§ **Assignment**
The expected answer comprises all lines from the entries that contain the string "icon".

§ **Given data**
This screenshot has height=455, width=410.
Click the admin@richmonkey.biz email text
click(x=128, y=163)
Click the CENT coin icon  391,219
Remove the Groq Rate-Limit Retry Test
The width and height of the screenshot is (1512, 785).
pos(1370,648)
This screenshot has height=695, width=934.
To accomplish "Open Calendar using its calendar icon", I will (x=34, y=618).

--

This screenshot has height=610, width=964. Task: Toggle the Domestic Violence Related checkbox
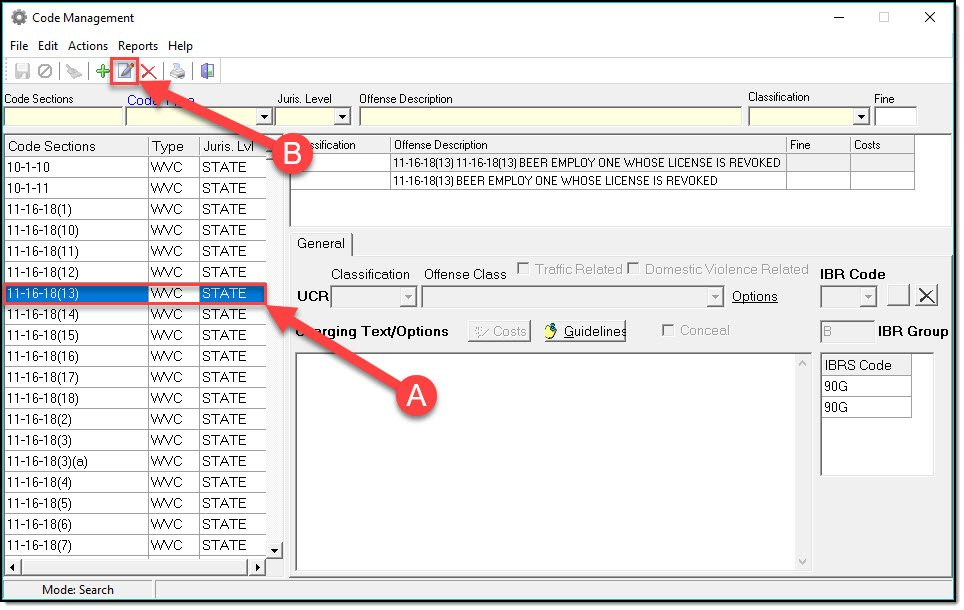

§ **Answer to the problem**
Click the CENT coin icon  391,219
To accomplish "Open Calendar using its calendar icon", I will (x=34, y=618).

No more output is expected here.